Instruction A:
According to the parenting blog post, what name do the girls use for EPCOT?
Instruction B:
Echo the portion of the parenting blog post between "Finally he comes" and "calm and content.", inclusive, word for word.

Source extract:
☆ ☆ ☆

Wednesday, April 4, 2012

Best and Worst Parent: Zero to Sixty Seconds

You hopefully know this already, but we shouldn’t judge our parenting skills by the opinions of outsiders. We like to say we don’t … but in some capacity or another, most of us probably do to at least a minor extent.

I’ve got exhibit A for you to remind you just WHY you should not do that.

Yesterday we took the kids to the Polynesian Resort for lunch before heading over to EPCOT (or as the girls call it “Apricot”) for the Flower and Garden Festival.

The Festival was amazing btw and if you’re in Orlando before May 20, you need to go!

Okay, back to the story. So, as many of you know, we are coming off a 10-day excursion from St. Louis for my little brother, Adam’s wedding. So of course, my kids are tired and out of whack, but we decided it would be a great idea to keep them out of school just one more day and go to Apricot … I mean EPCOT. This is not the bad parenting part btw. ;)

While at lunch, Isaac, the “angel” decides he has had it. He’s done. I mean over it, with a capital O.

Being the fun parents that we are, we decided to buy the girls smoothies. Then thought it would be a good idea to give Isaac a taste. It was all down hill from there. He wanted those smoothies and apparently no amount of putting them in his bottle, sippy cup or feeding him from the straw would do it. He wanted them from the girl’s cups! Which of course, neither girl was willing to give up their coveted smoothie. That’s just crazy talk.

So, alas, we had a situation. Isaac was screaming, hopping mad. M-A-D. That sweet little baby would take anything else we put in his hand and throw it on the floor or chuck it across the table. After we realized we should stop putting things in his hands, he started looking for anything he could reach on the table to chuck. At one point his reach was just long enough to get his glass plate, which he promptly threw on the restaurant floor.

At this point, I take him out of the restaurant to have a little 14-month-old conversation. Where he proceeded to slap me and I proceeded to slap his little toosh. He calms down, we return to lunch.

Problem: Smoothie cups are still on the table and Isaac remembers that he really likes those. Dangit.

So he begins to scream and throw things again. At this point the girls decide its time to up the ante a bit and Audrey decides she doesn’t really like the food we picked for her. Saylah either. People are staring. I mean really we’ve attracted some attention. So, Isaac, still p.o’ed grabs another thing and throws it on the ground. At which point I take his little hand and slap it. This does not work. Go figure.

Ben removes child. I deal with other two.

Finally he comes back, I’ve made the girls chug their smoothies and the server remove the evidence. I’ve replaced it with a bottle of milk for him. Hand him his bink, beep and a bottle and little monster becomes little man again and settles into our arms, calm and content.

This gives me a minute to look up and notice that the grandma a few tables away is glaring at me. Unsure if I see this correctly I do a double take and for certain this woman is giving me the evilest evil eye. No doubt upset that I slapped the baby’s hand. Fabulous.

I return the look, and move on to my lunch. Not thrilled by this woman’s judgment. If she only knew, probably the number one reason this little boy throws his food is because he gets away with far more than I would have let his sisters get away with at his age. Whatever.

Fast-forward ten minutes. This lovely grandparent couple sits down at the table next to us. My first thought; they have no idea how lucky they are that they arrived when they did. 10 minutes earlier and we would have ruined their meal. But as we eat I notice how they are looking adoringly at our lovely, well-behaved family of five. Everyone happily eating their dessert and baby resting in his daddy’s arms. Ahh, sweet picture right? At one point the woman chimes in, “you have such good kids,” and gives me that all-knowing smile of approval. Hooray, mother of year award, right here!

So, as you can see, mother of the year or meanest mom ever – same person, just a span of ten minutes; if I would allow my perception of parenthood to be defined by the judgments of others.

So, I try not to. But the silver lining of the lunch from hell, is that I had a good reminder that I need to fix my goals on raising my kids on my beliefs of what God says and just hit and hope! But … If I were going to side with one of those stranger-women, I’m thinking, I’m going to go with the one who thought we were perfect.

☆ ☆ ☆

Collected data entries:
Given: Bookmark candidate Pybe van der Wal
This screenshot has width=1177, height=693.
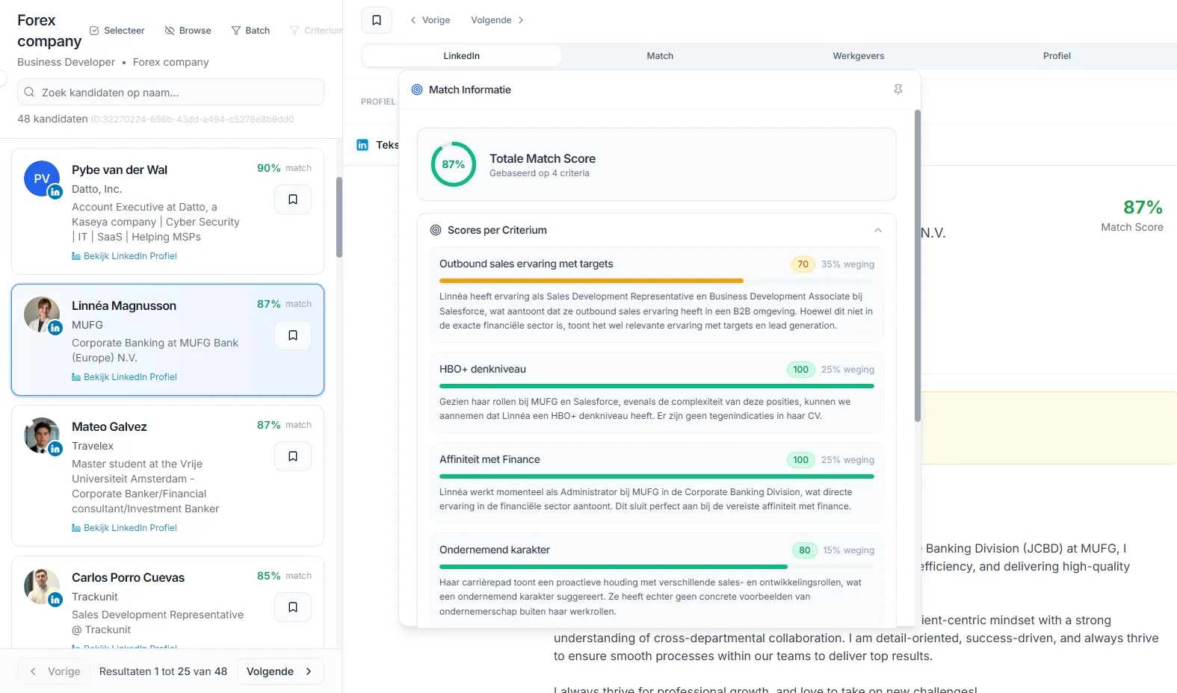Looking at the screenshot, I should tap(293, 199).
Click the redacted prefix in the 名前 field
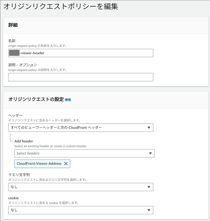This screenshot has width=210, height=221. (x=14, y=53)
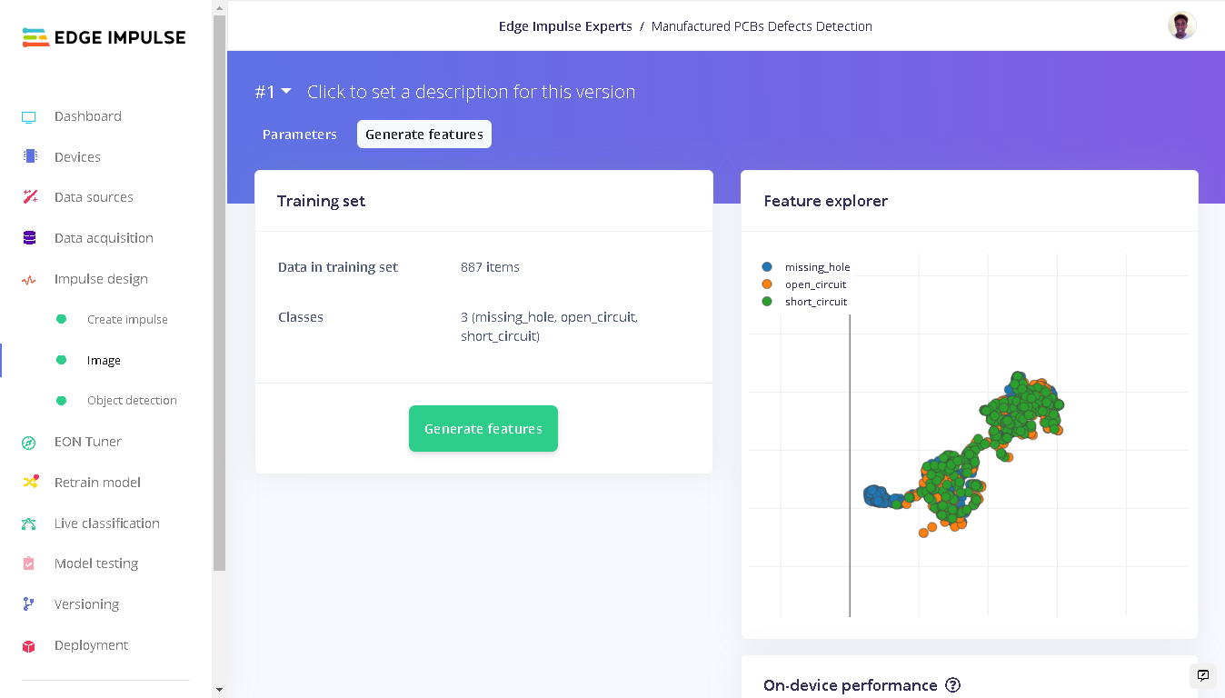Open Retrain model crossed-arrows icon

29,483
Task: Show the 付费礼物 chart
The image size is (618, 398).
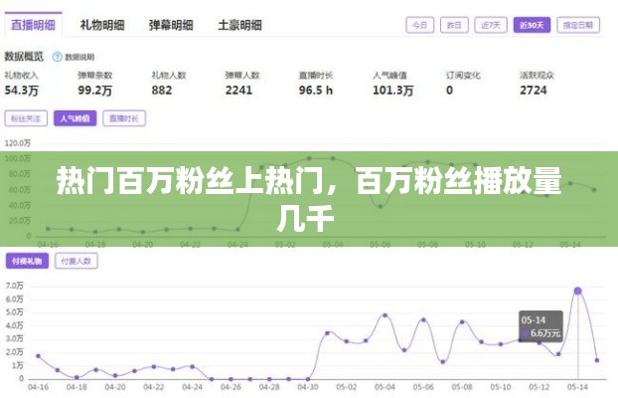Action: (x=26, y=261)
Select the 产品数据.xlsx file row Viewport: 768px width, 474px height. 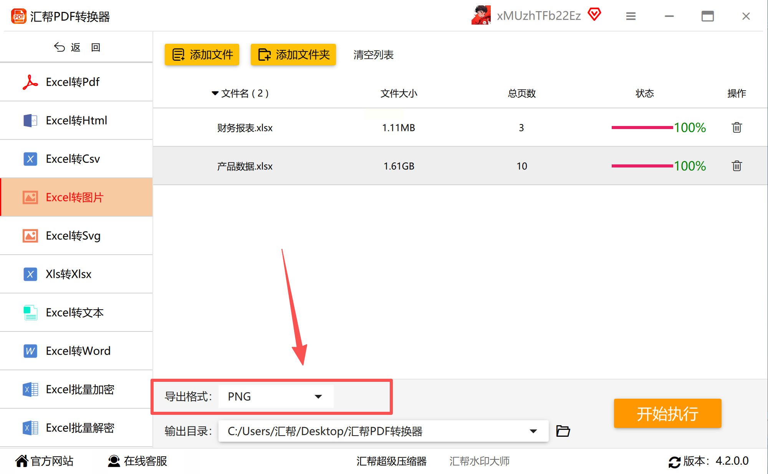coord(245,166)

☆ ☆ ☆

Right answer A:
"Apricot"

Right answer B:
Finally he comes back, I’ve made the girls chug their smoothies and the server remove the evidence. I’ve replaced it with a bottle of milk for him. Hand him his bink, beep and a bottle and little monster becomes little man again and settles into our arms, calm and content.